取り組む課題:
**A.** 日銀の出口政策に関する本文によると、日銀が保有するETFの簿価はおよそいくらですか。
**B.** 日銀の出口政策に関する本文のうち、「15年前、白川総裁時代に始ま」から「けでも押さえておいてほしい。」までを、一字一句違えずに書き写してください。

注目される日銀の出口政策…次は時価約74兆円のETF(上場投資信託)の出番だ
いま日銀が保有株を継続して市場で売却していることをご存じだろうか。
かつて金融危機の際に、日銀は金融機関から株式を買い取り(簿価で約1.35兆円)、2016年4月からそれらの株式(時価約2.6兆円)の売却を始めた。当初は時価ベースで年間3000億円の売却を進め、10年後の26年3月末までに処分する計画だったが、売却は予定より早く進み、今夏にも完了する見通しだ。
これに連動し、次は日銀が保有する時価約74兆円のETF(上場投資信託)の処理に関心が集まっている。国会で、野党がETFの配当を子育て政策の財源に回すよう主張していることもあり、注目されているのだ。
15年前、白川総裁時代に始まったETFの買い入れは、株式市場の下支えの役割を担い、黒田総裁時代にどんどん規模が膨らんだ。日銀が保有するETFは簿価で約37兆円、時価約74兆円と巨額なものとなった。植田総裁になり、昨年3月でETFの購入は終了している。これからはその処分=出口政策となるわけだが、どう処理されていくのか。市場に与える影響が大きいだけに個人投資家はポイントだけでも押さえておいてほしい。

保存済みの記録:
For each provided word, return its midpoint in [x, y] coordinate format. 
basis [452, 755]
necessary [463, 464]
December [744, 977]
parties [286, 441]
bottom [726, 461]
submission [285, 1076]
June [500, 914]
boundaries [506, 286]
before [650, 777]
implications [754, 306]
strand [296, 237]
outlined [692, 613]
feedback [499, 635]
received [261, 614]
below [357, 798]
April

課題の解答:
**A.** 約37兆円です。

**B.**
15年前、白川総裁時代に始まったETFの買い入れは、株式市場の下支えの役割を担い、黒田総裁時代にどんどん規模が膨らんだ。日銀が保有するETFは簿価で約37兆円、時価約74兆円と巨額なものとなった。植田総裁になり、昨年3月でETFの購入は終了している。これからはその処分=出口政策となるわけだが、どう処理されていくのか。市場に与える影響が大きいだけに個人投資家はポイントだけでも押さえておいてほしい。